<sc>l</sc>-Cysteine-Functionalized Boron-Doped Graphitic Carbon Nitride Quantum Dots: A Biocompatible Fluorescent Sensor for Cadmium Detection in Water

Boron-doped graphitic carbon nitride quantum dots (B-gC3N4 QDs) are synthesized through a simple thermal process and functionalized with l-Cysteine (l-Cys) via an EDC/NHS coupling reaction. The resulting l-Cys/B-gC3N4 QDs demonstrate a high quantum yield of 28%, excellent water solubility, and resistance to photobleaching and ionic strength.

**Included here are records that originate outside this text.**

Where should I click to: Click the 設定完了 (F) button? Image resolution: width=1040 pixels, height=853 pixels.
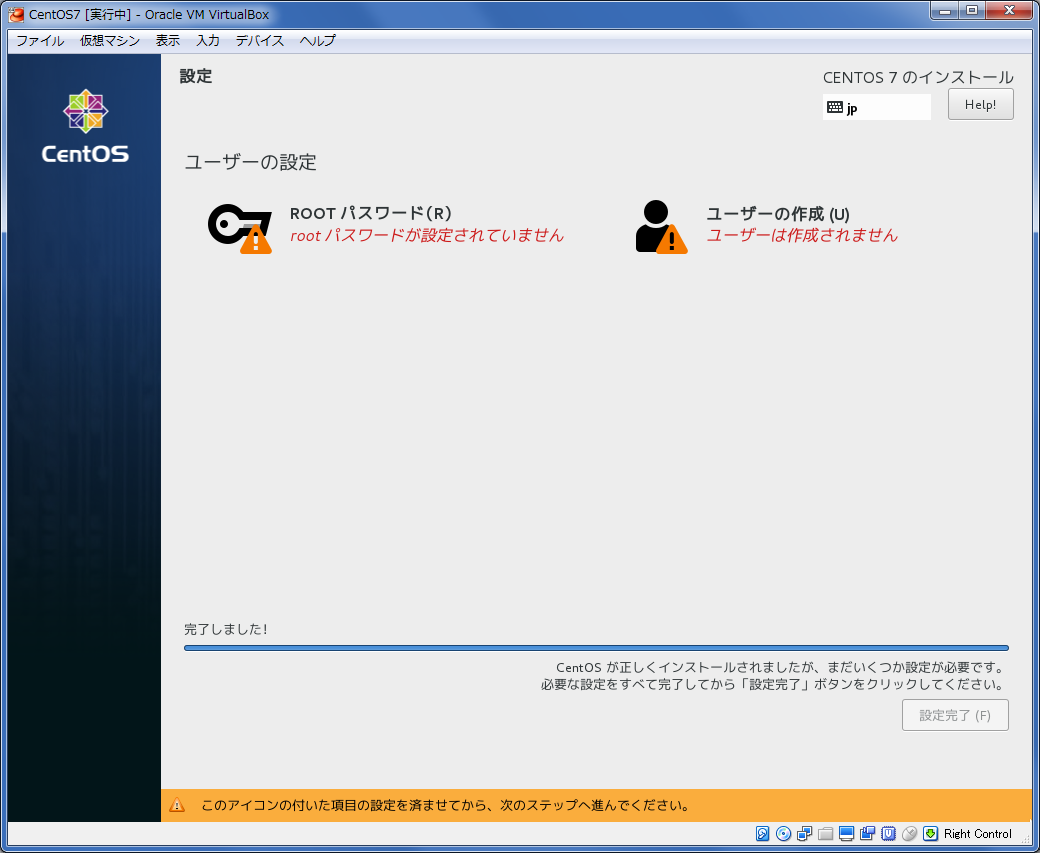pos(955,715)
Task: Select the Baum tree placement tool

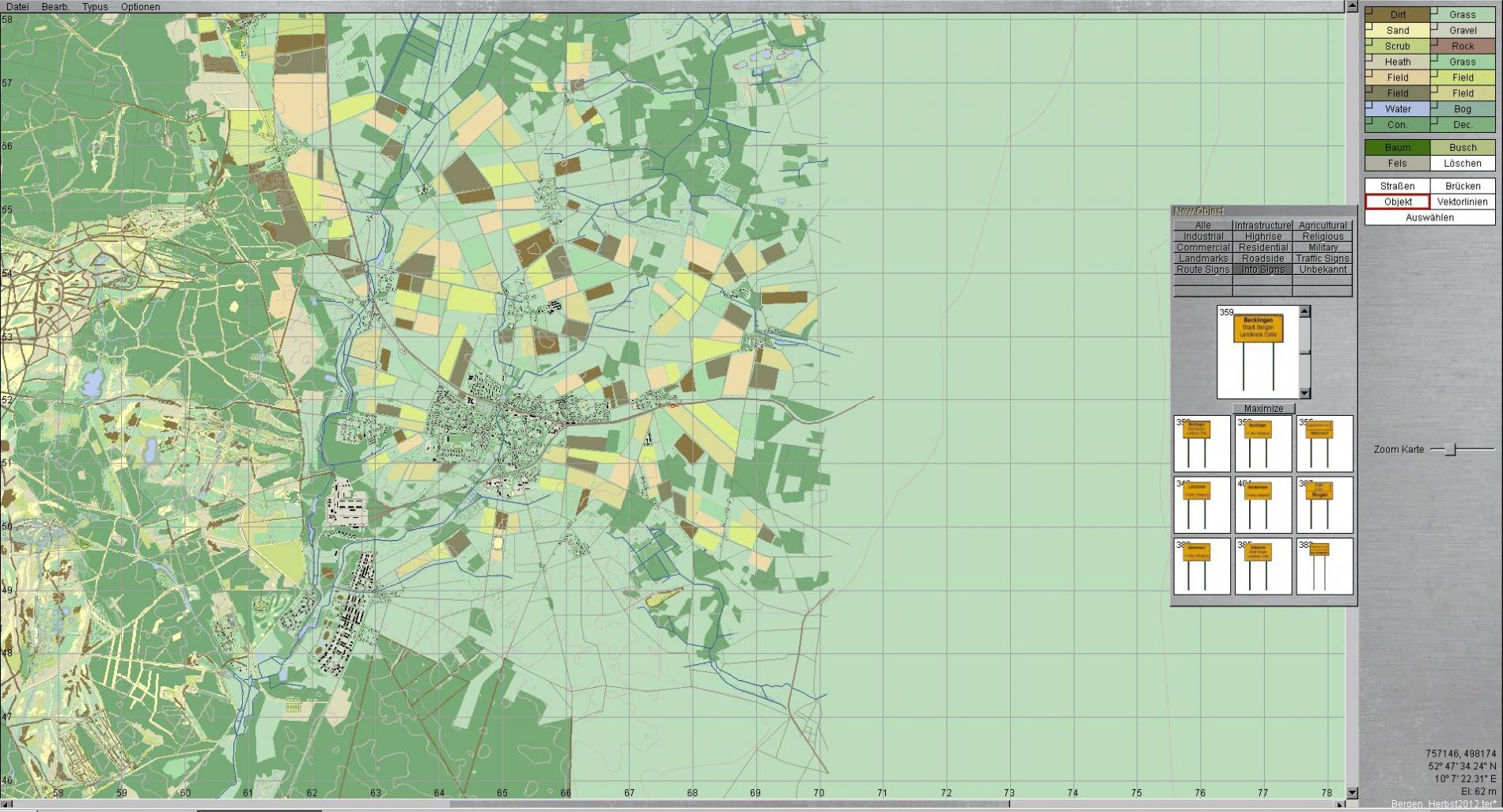Action: [x=1398, y=147]
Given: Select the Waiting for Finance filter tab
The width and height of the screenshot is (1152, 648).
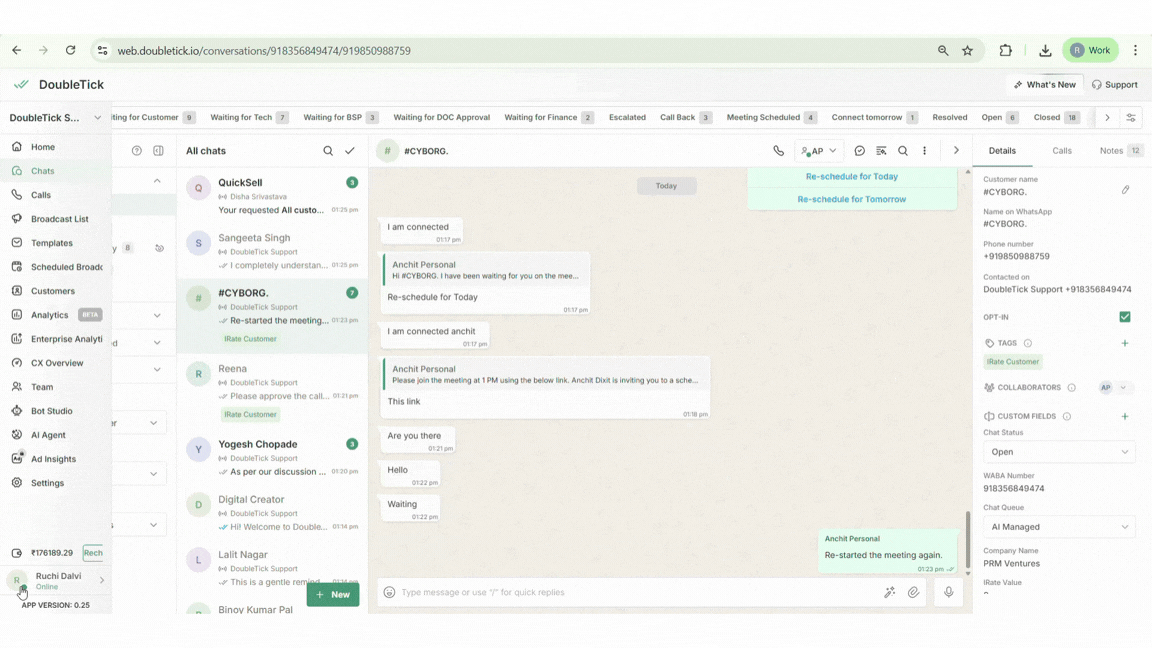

These quantum dots are employed as fluorescent probes for detecting Cd2+ ions at trace levels in water. They exhibit a fluorescence signal enhancement in response to Cd2+ ions, attributed to a chelation-enhanced fluorescence (CHEF) mechanism. The sensor detects Cd2+ ions within a linear range of 0.1-0.7 mu M, with a detection limit of 0.23 mu M and a binding constant of 9.83 x 105 M-1. Cytotoxicity assays reveal that l-Cys/B-gC3N4 QDs, both alone and in the presence of Cd2+, show no DNA damage or cell membrane disruption, confirming their nontoxic nature. Furthermore, the sensor achieves high accuracy in detecting Cd2+ in real water samples, with recovery rates ranging from 95 to 106%. This work presents a sustainable, biocompatible, and cost-effective fluorescent probe for real-time monitoring of cadmium ions in environmental water sources.